Cycle of Innovation. Dr. Goff explained how NHLBI implements the cycle of innovation and provides specific programmatic examples for illustration. Discovery science (e.g., PREEMPT-PF) involves identifying molecular targets for intervention, which are then validated and translated (e.g., the multimodal sleep foundation model for disease prediction from the Sleep Heart Health Study) into potential interventions that are tested in clinical trials. But it is not enough to conduct successful clinical trials (e.g., Cure Sickle Cell initiative). Effective interventions must be implemented in practice (e.g., a percutaneous aorto-coronary bypass graft) and integrated into health systems to result in a healthier population. NIH CEAL—along with Community Engagement Alliance Consultative Resources—are crucial to the integration of effective interventions into health systems to improve population health, as illustrated by the dissemination clinical practice guidelines based on CHAP results.
Dr. Goff emphasized that NHLBI’s partners—including patients, researchers, policymakers and government agencies, academic health centers, professional societies and foundations, the private sector and industry, primary care, and community organizations—form a collaborative ecosystem that drives scientific innovation and better health for all. He affirmed the Institute’s commitment to continue these partnerships to generate new knowledge on HLBS conditions and address the informational needs of decisionmakers, such as the professional societies that write clinical practice guidelines. Dr. Goff also expressed gratitude for the partnership of NHLBAC.

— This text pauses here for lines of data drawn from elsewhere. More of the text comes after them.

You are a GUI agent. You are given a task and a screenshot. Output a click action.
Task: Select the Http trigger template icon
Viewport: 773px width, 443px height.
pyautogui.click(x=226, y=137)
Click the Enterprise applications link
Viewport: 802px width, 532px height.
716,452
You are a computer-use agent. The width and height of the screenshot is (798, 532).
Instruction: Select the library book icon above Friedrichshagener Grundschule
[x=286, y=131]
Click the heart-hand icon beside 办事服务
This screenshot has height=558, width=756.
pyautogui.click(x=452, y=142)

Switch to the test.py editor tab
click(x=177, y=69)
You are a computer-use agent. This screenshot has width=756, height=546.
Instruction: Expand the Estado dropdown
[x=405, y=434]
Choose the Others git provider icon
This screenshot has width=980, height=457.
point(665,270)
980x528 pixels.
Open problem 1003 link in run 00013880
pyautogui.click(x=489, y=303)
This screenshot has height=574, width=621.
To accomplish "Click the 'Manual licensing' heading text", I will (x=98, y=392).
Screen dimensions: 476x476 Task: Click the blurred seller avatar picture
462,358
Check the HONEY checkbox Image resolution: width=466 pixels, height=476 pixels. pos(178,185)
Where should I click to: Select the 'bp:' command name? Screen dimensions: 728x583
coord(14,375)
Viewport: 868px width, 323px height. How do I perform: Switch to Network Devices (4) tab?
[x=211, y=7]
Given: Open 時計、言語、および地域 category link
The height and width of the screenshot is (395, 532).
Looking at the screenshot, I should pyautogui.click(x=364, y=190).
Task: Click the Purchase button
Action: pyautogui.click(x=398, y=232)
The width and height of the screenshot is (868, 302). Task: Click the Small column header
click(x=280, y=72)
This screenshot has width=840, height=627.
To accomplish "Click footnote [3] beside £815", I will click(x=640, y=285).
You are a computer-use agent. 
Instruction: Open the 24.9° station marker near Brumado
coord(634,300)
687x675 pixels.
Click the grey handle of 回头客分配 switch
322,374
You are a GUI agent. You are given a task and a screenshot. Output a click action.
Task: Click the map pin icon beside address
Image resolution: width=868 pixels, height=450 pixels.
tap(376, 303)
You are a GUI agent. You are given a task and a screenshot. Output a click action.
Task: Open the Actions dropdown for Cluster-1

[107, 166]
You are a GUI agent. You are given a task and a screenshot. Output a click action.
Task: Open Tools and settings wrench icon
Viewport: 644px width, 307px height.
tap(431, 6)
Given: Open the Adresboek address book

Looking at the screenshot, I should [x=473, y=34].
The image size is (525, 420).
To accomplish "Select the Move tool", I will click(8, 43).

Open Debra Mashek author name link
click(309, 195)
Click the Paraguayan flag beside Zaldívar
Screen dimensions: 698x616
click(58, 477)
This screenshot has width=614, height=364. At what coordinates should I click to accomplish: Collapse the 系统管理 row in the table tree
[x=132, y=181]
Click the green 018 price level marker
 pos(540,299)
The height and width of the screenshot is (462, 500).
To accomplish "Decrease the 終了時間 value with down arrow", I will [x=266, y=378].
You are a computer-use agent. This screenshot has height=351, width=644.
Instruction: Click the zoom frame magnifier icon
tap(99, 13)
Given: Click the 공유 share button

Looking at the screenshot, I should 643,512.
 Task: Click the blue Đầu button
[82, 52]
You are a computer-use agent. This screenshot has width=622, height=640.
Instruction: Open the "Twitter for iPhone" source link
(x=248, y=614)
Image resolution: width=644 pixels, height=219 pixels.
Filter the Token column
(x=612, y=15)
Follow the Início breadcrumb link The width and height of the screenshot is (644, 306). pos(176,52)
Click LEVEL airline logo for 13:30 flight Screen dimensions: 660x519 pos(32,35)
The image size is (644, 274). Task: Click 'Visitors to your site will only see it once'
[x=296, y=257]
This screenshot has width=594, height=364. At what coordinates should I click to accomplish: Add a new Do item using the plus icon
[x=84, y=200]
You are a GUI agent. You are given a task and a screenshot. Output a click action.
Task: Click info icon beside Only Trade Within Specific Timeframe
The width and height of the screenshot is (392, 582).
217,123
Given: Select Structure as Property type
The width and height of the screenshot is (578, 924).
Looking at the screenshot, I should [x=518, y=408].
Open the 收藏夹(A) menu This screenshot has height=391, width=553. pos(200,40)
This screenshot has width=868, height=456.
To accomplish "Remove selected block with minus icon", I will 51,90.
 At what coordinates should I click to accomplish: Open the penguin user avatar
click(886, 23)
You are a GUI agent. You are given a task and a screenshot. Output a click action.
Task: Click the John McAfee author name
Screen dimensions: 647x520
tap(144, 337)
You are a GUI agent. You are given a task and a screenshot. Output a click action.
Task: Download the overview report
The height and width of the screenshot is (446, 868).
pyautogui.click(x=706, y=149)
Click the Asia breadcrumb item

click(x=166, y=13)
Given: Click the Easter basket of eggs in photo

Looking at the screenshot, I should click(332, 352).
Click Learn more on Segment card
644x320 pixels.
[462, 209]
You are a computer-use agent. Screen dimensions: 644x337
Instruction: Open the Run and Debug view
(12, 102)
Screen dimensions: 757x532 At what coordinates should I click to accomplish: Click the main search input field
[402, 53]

There were no questions, but a Council member commented on the leadership contributions of Dr. Gibbons, noting that it was great to see NHLBI continuing his work.
PRESENTATION
Dr. Charisee A. Lamar, Director, Division of Extramural Research Activities, NHLBI
Dr. Lamar remarked that NHLBAC members have access to the full operating procedures and authorities in the Electronic Council Book (ECB). She explained that the delegated authorities from NHLBAC allow NHLBI to take administrative actions and use scientific or professional services of not more than 100 special experts appointed by the NHLBI Director. They also permit NHLBI to expedite Council concurrence using procedures outlined in the delegated authorities document for program plans and en bloc actions, as well as to make certain administrative decisions regarding selecting and funding competing grant applications in the event of a federally declared emergency. These delegations apply if ECB and en bloc procedures are not feasible. Dr. Lamar provided a list of relevant source documents.
DELEGATION OF AUTHORITY
Delegated authorities allow NHLBI staff to perform specific functions without Council involvement, adding flexibility and decreasing the burden on the Council. NHLBAC members approved the annual delegated authorities presented, with no changes.
CLOSING REMARKS
Dr. Goff adjourned the meeting at 12:28 p.m.